▶ [What you should do]
Retype, exactly as they appear below, the lines between the line holding "Screen dimensions: 1204x991" and the line holding "Click the +4.2% daily change value", both ends included.

▶ [Record excerpts]
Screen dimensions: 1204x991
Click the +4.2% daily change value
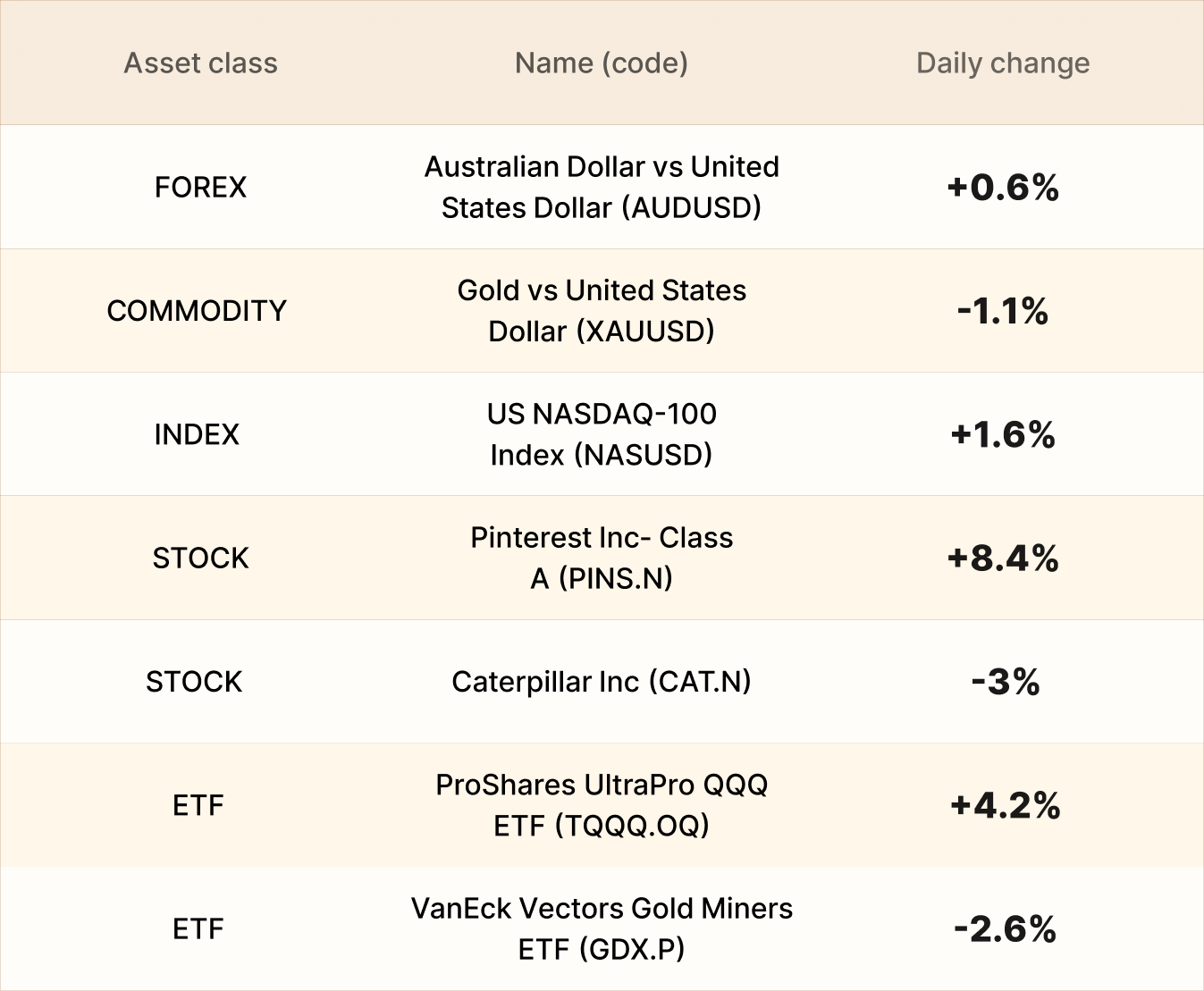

---

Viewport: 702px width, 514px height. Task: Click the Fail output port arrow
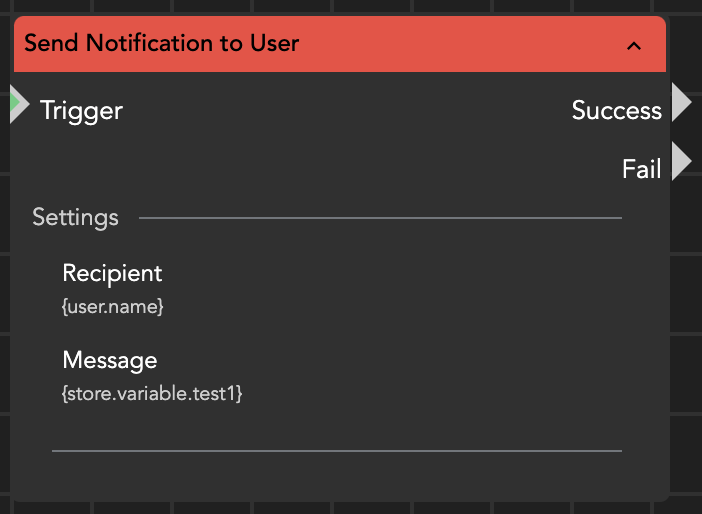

...

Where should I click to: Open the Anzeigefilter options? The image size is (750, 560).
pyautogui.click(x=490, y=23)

▶ [Solution]
Screen dimensions: 1204x991
Click the +4.2% daily change value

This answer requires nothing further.